Aunque hubo ciertas variaciones en el sistema de elección, se mantuvo esta configuración de los Ayuntamientos hasta que tras la Constitución de 1978 una nueva legislación electoral estableció la elección de los ayuntamientos por sufragio universal entre las candidaturas presentadas por los partidos políticos o agrupaciones de electores.
Aunque el régimen de designación de concejales del franquismo a través de esos tres tercios estaba pensado para controlar férreamente a los ayuntamientos, a partir de los años sesenta a través tanto del tercio familiar como del sindical llegaron a desempeñar el cargo personas no vinculadas al régimen e incluso de la oposición democrática al mismo, lo que fue un factor que ayudó a la transición. Hay que tener en cuenta que los sindicatos ilegales, principalmente Comisiones Obreras, optaron por infiltrarse en la organización sindical franquista, los llamados sindicatos verticales, para utilizarlos en contra el propio régimen. Por extensión, se denominaron también tercios sindicales y familiares a los procuradores de las Cortes Españolas que se elegían en representación de la organización sindical y las familias respectivamente, aunque en realidad no constituían la tercera parte de la cámara.

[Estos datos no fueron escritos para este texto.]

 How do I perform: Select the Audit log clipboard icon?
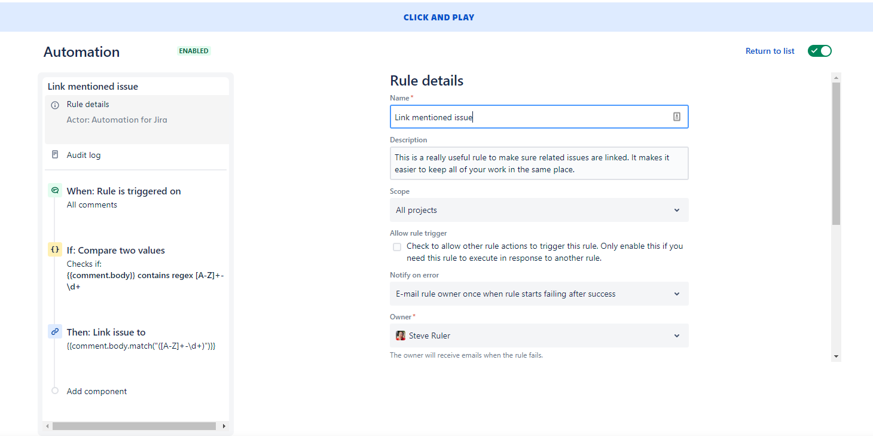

En España, un municipio está definido en la Ley Reguladora de las Bases del Régimen Local como «la entidad local básica de la organización territorial del estado». La misma ley indica que el municipio «tiene personalidad jurídica y plena capacidad para el cumplimiento de sus fines» y que sus elementos son «el territorio, la población y la organización».1 La Constitución española recoge en su artículo 137:
El Estado se organiza territorialmente en municipios, en provincias y en las Comunidades Autónomas que se constituyan. Todas estas entidades gozan de autonomía para la gestión de sus respectivos intereses.